>>>

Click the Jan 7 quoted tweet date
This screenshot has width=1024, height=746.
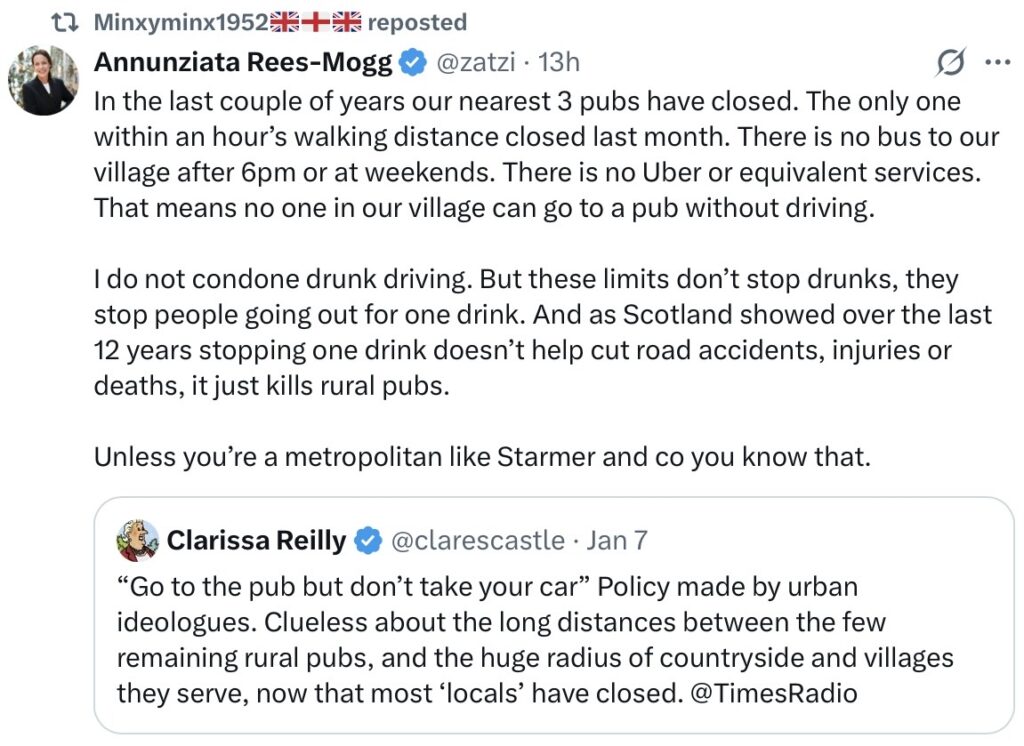tap(617, 541)
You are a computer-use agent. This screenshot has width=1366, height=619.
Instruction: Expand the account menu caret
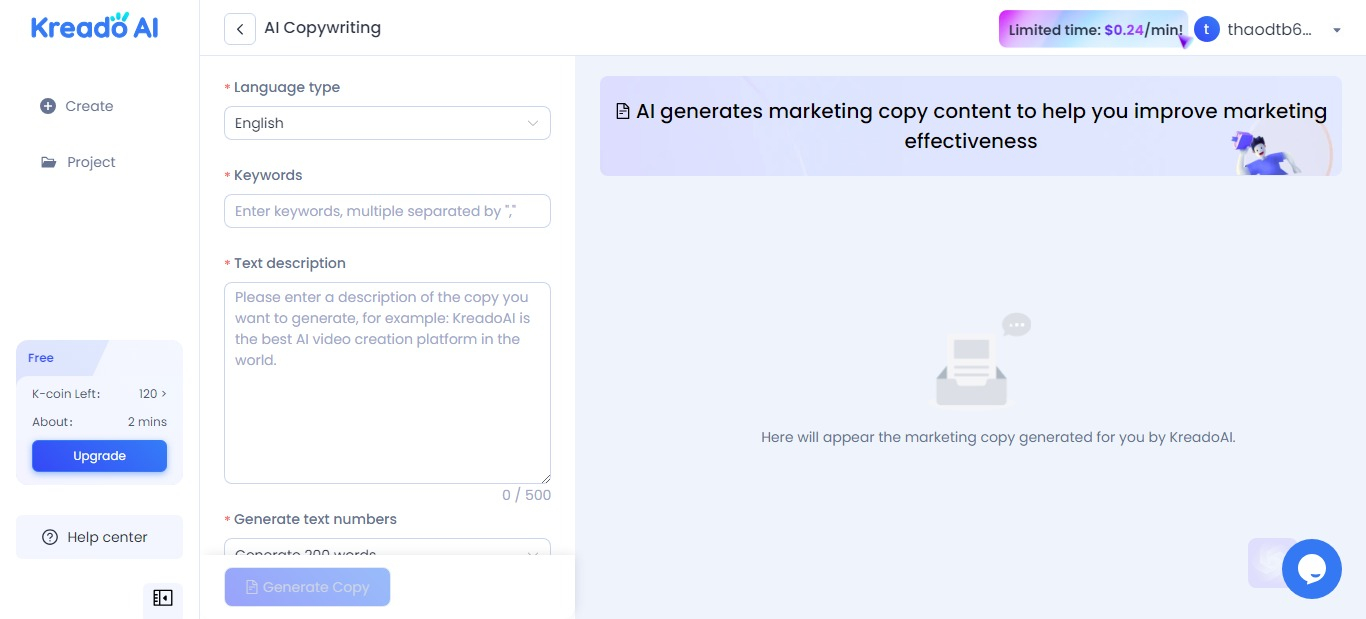coord(1337,30)
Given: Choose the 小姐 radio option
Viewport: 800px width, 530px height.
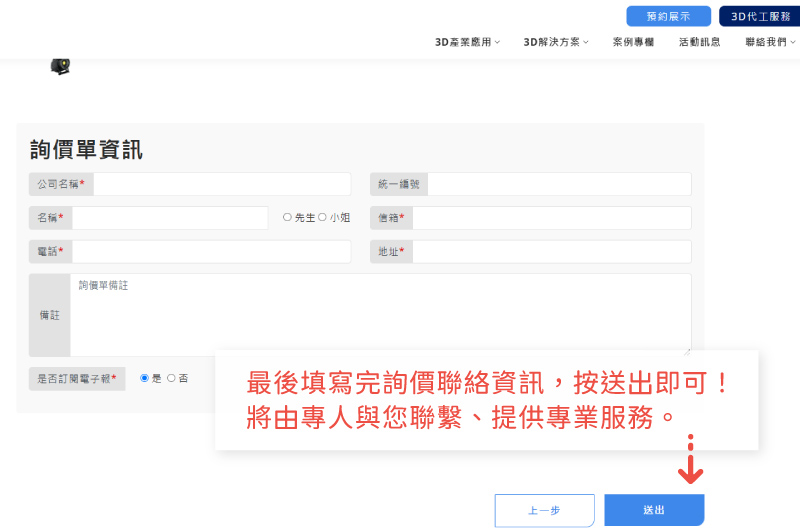Looking at the screenshot, I should 322,217.
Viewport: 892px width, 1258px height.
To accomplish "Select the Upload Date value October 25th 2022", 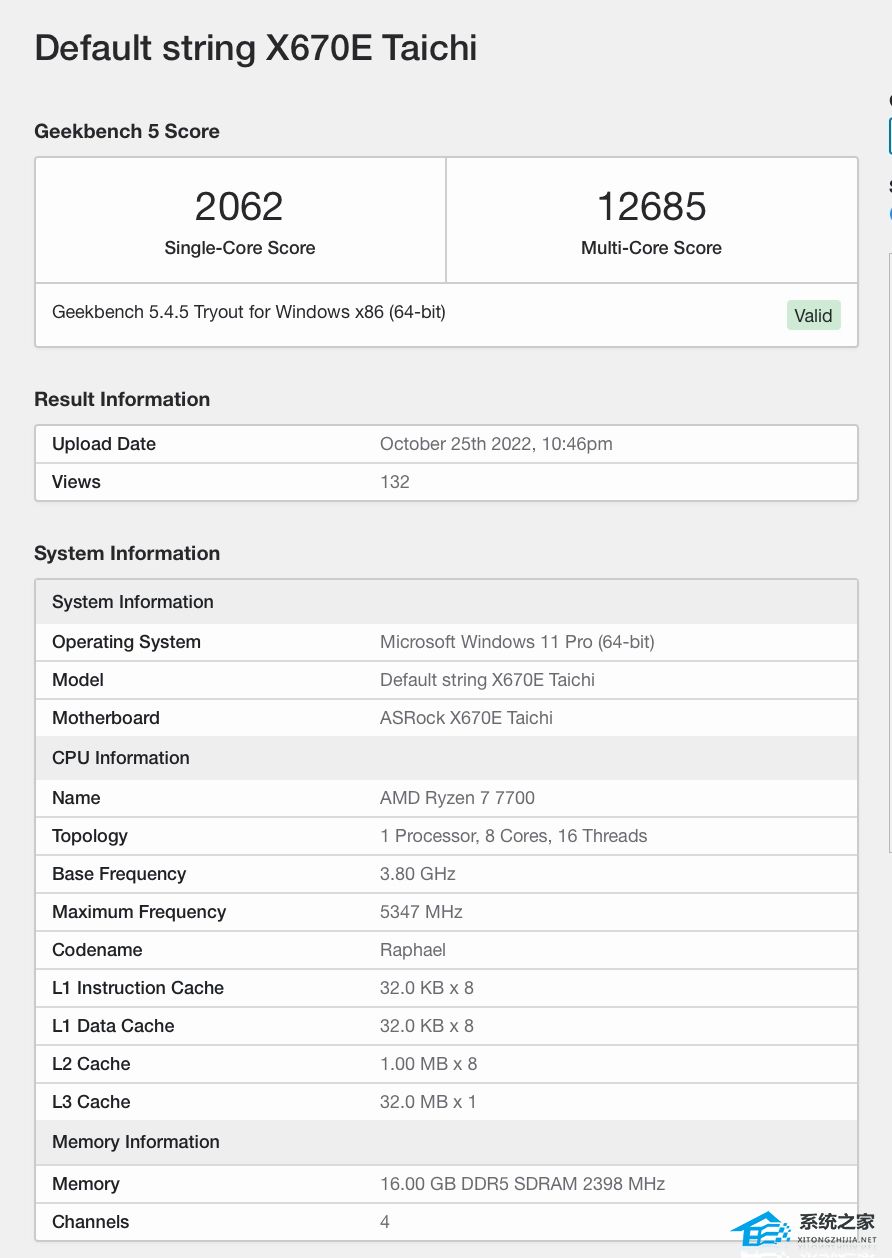I will (496, 444).
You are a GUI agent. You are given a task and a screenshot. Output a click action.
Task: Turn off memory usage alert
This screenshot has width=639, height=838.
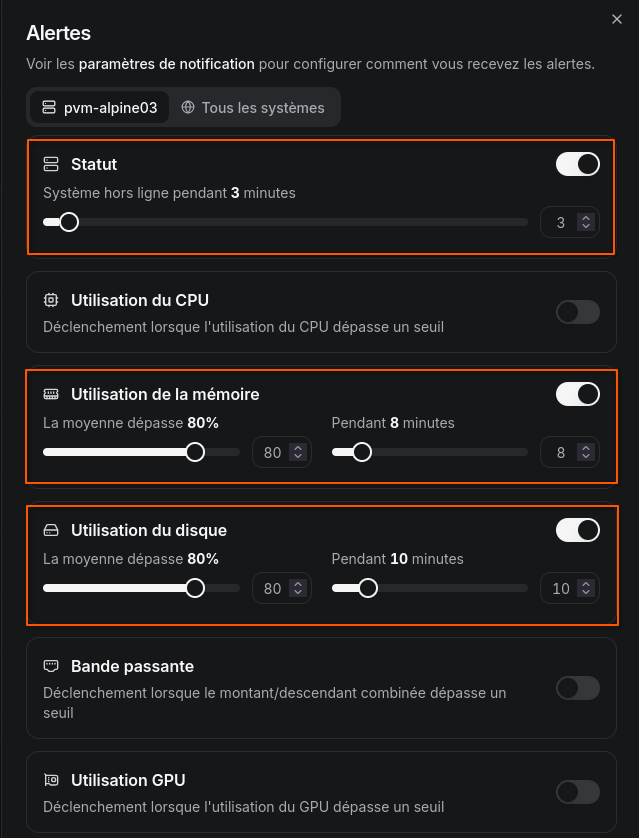click(577, 394)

<<<

Directions for this task>
From the records above, pull every line that carries the word "agent".

Response to the exercise>
You are a computer-use agent. This screenshot has width=1366, height=619.
You are a GUI agent. You are given a task and a screenshot. Output a click action.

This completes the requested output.